If you don't want to contract me to do it - drop me a line and I will find a EDO CAPT that will do it gratis.
Give NAVSEA and SUPSHIPS more qualified personnel with the right mandate and they will help fix this. All you need to do is set the right priority.
Clean lube oil is about as fundamental an issue as you can get. All the "Best Places to Work" awards in the world don't mean squat if you can't even get grit out of your lube and measure your welds right.
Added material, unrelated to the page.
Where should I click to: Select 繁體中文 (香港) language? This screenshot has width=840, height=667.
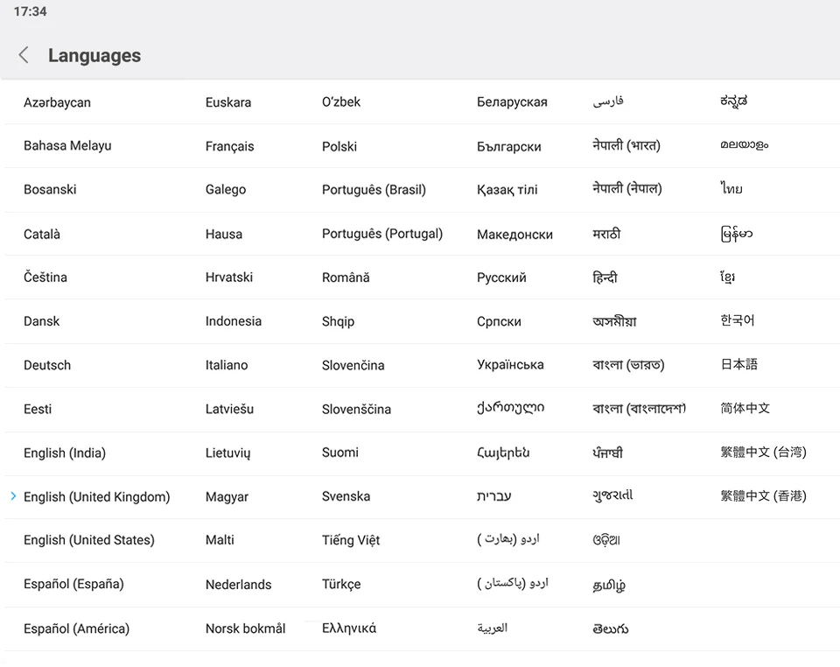click(x=763, y=496)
UPDATE: I got a heads-up by One Who Would Know to clarify something in the article,
.... Chris Cavas, got Jay wrong on the "bent crankshaft". It is out of round, not "bent".Not the same, but important. Have an engineer tell you the difference - your eyes may glaze over - but he will be giddy as schoolgirl telling you about it. You'll make him happy. Kind of like asking Byron about welds ....
UPDATE: More goodies being slipped under the door on welds.
DDGs have a similar challenge, and it happened because the entire QA cadre dropped the ball. Uncertified and barely certified personnel performed weld inspections on P1 and P2 piping. A good QA will catch the problems and fix them as you build the ship. It didn't happen that way in this case.
Bad welds accumulated over time until the ships were nearly completed, then everyone went "Oops!" The challenge is that the problem was of unknown magnitude because it involved piping that was lagged and obstructed from view in many cases. LPD-17 class had significantly more welds, so more problem welds which meant they got most of the attention.
A Technical Review Team inspection plan was set in motion last year and the push to find a work around has been going on for a few months. Weld repairs are being made. ASTM weld criteria is being accepted where it makes sense and MIL SPEC criteria will be required where needed (it involves a short equation using the lengths of the two weld legs). There is a detailed Risk Analysis out for review at the moment.